CORVALLIS - Leon Lederman, a scientist, educator and winner of the 1988 Nobel Prize in Physics, will lecture on "Science Literacy: Strategies for Survival" on Wednesday, April 17, at Oregon State University.

His free, public lecture will begin at 8 p.m. in LaSells Stewart Center. Lederman's appearance is sponsored by OSU's Convocations and Lectures Committee.

Lederman has been an outspoken advocate of educational reform in the United States and of rethinking the ways math and science are taught.
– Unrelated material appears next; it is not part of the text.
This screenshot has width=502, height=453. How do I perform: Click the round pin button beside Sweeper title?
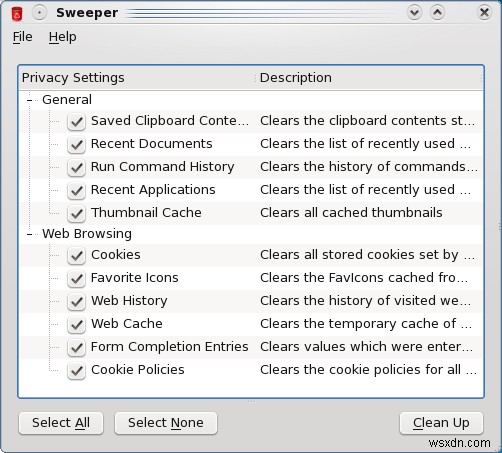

He has worked with the Chicago school system to enact sweeping changes that ensure schools are more responsive to family and student needs.

He helped establish the Illinois Science and Math Academy, a free public boarding school founded to nurture the minds of promising students and prepare them to compete in a technology- driven world. In addition, he has developed innovative programs that retrain teachers and modernize their teaching methods.
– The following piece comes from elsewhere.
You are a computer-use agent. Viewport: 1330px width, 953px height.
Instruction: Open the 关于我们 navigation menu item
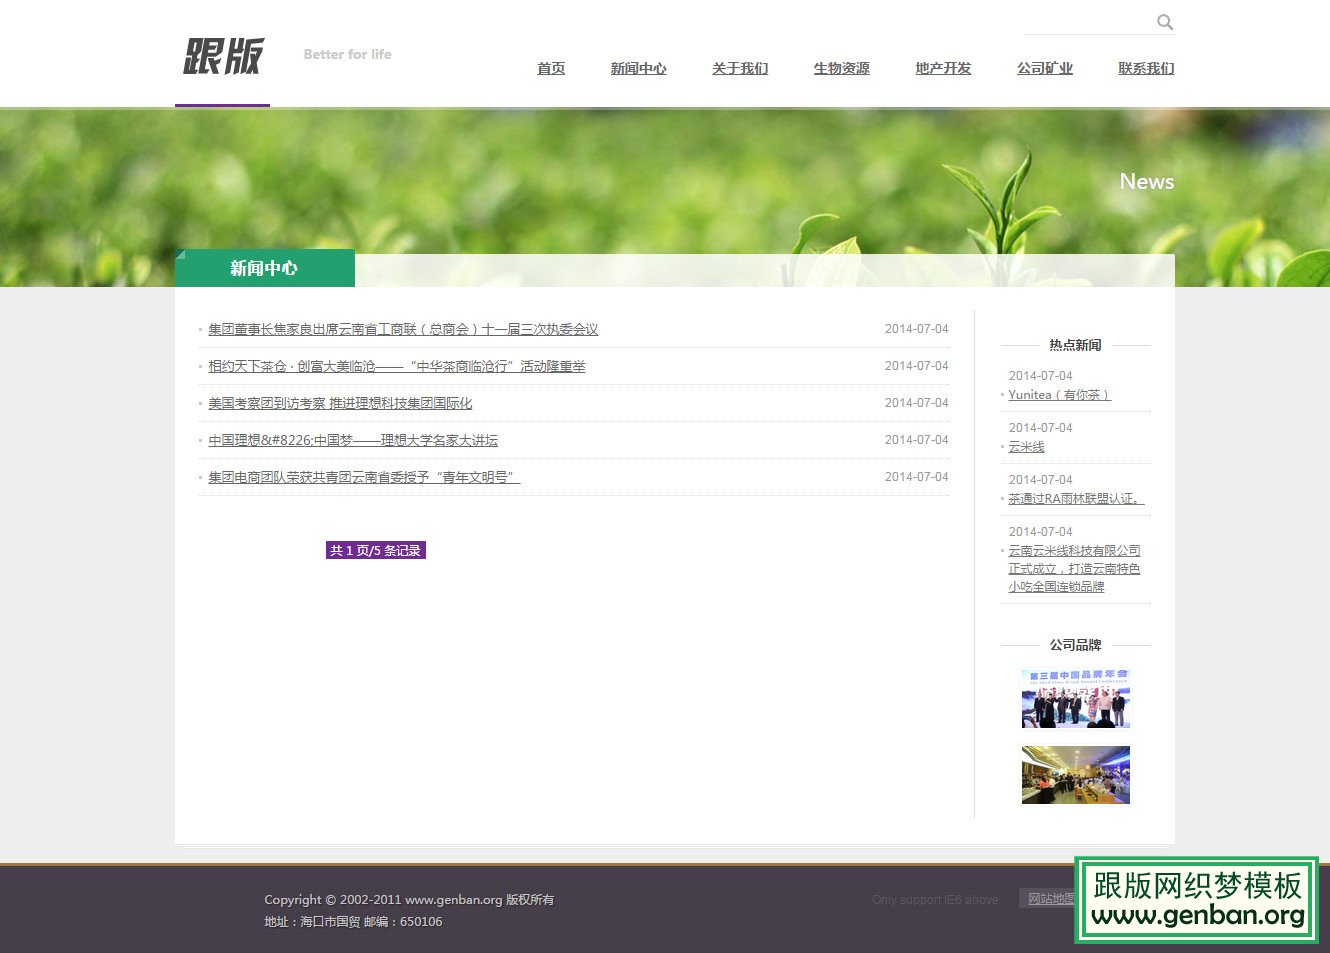point(740,68)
Lederman served as the director of the Fermi National Accelerator Laboratory from 1979 to 1989 and he currently is the Pritzer Professor of Science at the Illinois Institute of Technology. He co- chairs the Teachers Academy for Mathematics and Science in Chicago.

In addition to the Nobel Prize, he has received the 1992 Enrico Fermi Award, the 1982 Wolf Prize in Physics and the 1965 National Medal in Science. His best selling book, "The God Particle: If the Universe is the Answer, What is the Question?" written in 1993 with Richard Teresi, describes the search for the basic building block of all matter.